CISA Adds SolarWinds Serv-U CVE-2026-28318 to KEV

Why it matters

CISA KEV additions are operational signals, not just vulnerability notices. Once a flaw appears in the catalog, defenders should assume exploitation has been observed and prioritize affected assets that are reachable from untrusted networks. SolarWinds Serv-U is used for file-transfer workflows, so exposure can sit close to sensitive business data and partner exchange paths.

What happened

CISA added CVE-2026-28318, a high-severity SolarWinds Serv-U denial-of-service flaw, to the Known Exploited Vulnerabilities catalog after evidence of active exploitation. Public reporting describes the issue as affecting SolarWinds Serv-U multi-protocol file server software and causing the service to crash.
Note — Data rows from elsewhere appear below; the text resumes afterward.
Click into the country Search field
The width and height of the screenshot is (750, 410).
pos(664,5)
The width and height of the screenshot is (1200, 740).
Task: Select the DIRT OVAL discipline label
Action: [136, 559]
The KEV listing makes the vulnerability a near-term remediation item for organizations that run Serv-U or maintain legacy file-transfer infrastructure.

Technical details

The reported impact is denial of service against vulnerable Serv-U deployments. Even when a flaw is not described as remote code execution, downtime in managed file-transfer services can interrupt business operations, partner integrations, and incident response evidence handling. The most important technical task is exposure mapping: identify internet-facing Serv-U systems, confirm installed versions, review vendor remediation guidance, and check whether compensating controls limit access to trusted sources.

Defender actions

Inventory all SolarWinds Serv-U deployments, including test and partner-facing systems. Patch or apply vendor mitigation guidance on an accelerated schedule, prioritizing internet-exposed services first. Restrict access with VPN, firewall allowlists, or zero-trust controls where immediate patching is delayed. Monitor service crashes, repeated connection attempts, and unusual authentication patterns. Record exceptions with an owner and remediation date, because KEV-listed vulnerabilities should not remain in ordinary backlog queues.